◆ **TEXT TO READ**:
━━━━━━

Some certification authorities issue server certificates based on
IP addresses, but preliminary evidence indicates that such
certificates are a very small percentage of issued certificates
(e.g., less than 1%). Furthermore, IP addresses are not
necessarily reliable identifiers for application services because
of the existence of private internets [PRIVATE], host mobility,
multiple interfaces on a given host, Network Address Translators
(NATs) resulting in different addresses for a host from different
locations on the network, the practice of grouping many hosts
together behind a single IP address, etc. Most fundamentally,
most users find DNS domain names much easier to work with than IP
addresses, which is why the domain name system was designed in the
first place. We prefer to define best practices for the much more
common use case and not to complicate the rules in this
specification.
Furthermore, we do not discuss attributes unrelated to DNS domain
names, such as those defined in [X.520] and other such
specification (e.g., organizational attributes, geographical
attributes, company logos, and the like).
o Security protocols other than [TLS] or [DTLS].
Although other secure, lower-layer protocols exist and even employ
PKIX certificates at times, e.g. [IPSEC], their use cases can
differ from those of TLS-based or DTLS-based application
technologies. Furthermore, application technologies have less
experience with IPsec than with TLS, thus making it more difficult
to gather feedback on proposed best practices.

━━━━━━

◆ **PROVIDED MATERIAL**:
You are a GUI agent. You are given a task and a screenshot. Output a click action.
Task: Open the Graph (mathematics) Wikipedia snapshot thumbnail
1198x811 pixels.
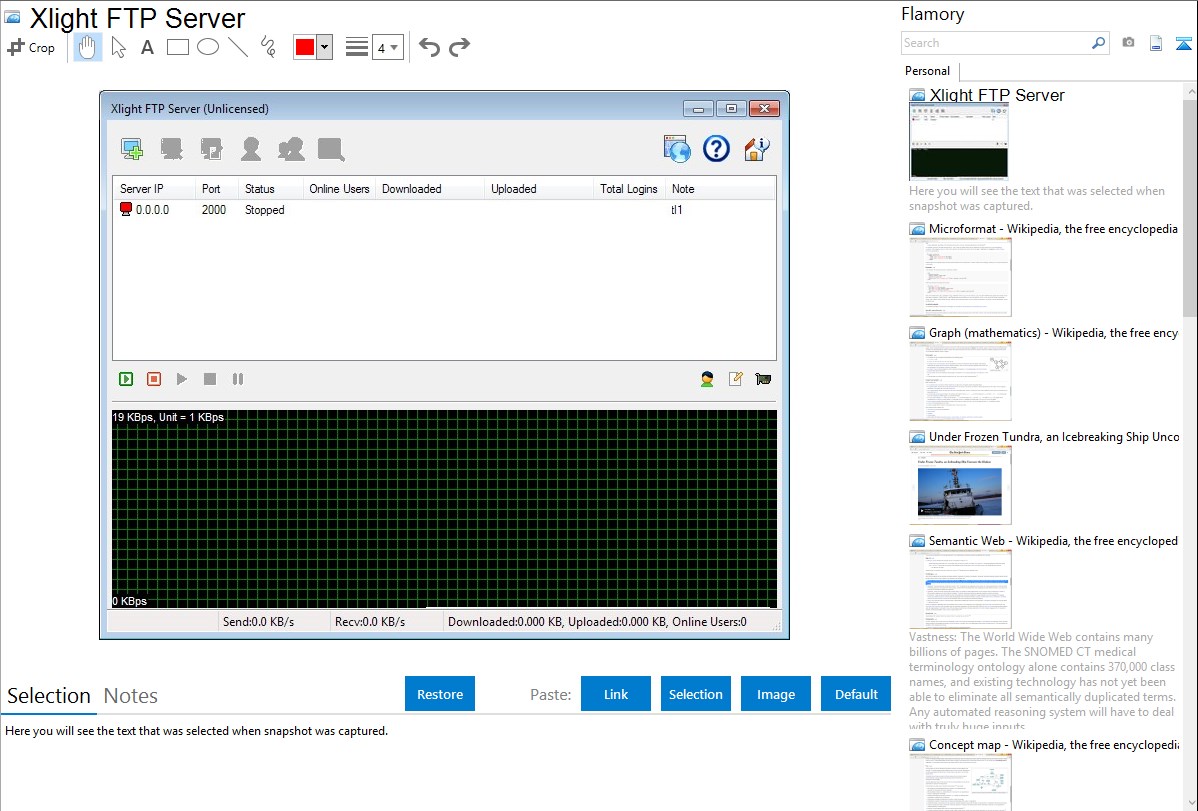pos(960,381)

━━━━━━

◆ **WHAT YOU NEED TO DO**:
1. According to the passage on certificate identifiers, what share of issued certificates are server certificates based on IP addresses, as preliminary evidence indicates?
2. Reproduce the passage on certificate identifiers word for word, starting with "Furthermore, we do" and going on through "proposed best practices.".

◆ **ANSWERS BELOW**:
1. Less than 1%.

2.
Furthermore, we do not discuss attributes unrelated to DNS domain
names, such as those defined in [X.520] and other such
specification (e.g., organizational attributes, geographical
attributes, company logos, and the like).
o Security protocols other than [TLS] or [DTLS].
Although other secure, lower-layer protocols exist and even employ
PKIX certificates at times, e.g. [IPSEC], their use cases can
differ from those of TLS-based or DTLS-based application
technologies. Furthermore, application technologies have less
experience with IPsec than with TLS, thus making it more difficult
to gather feedback on proposed best practices.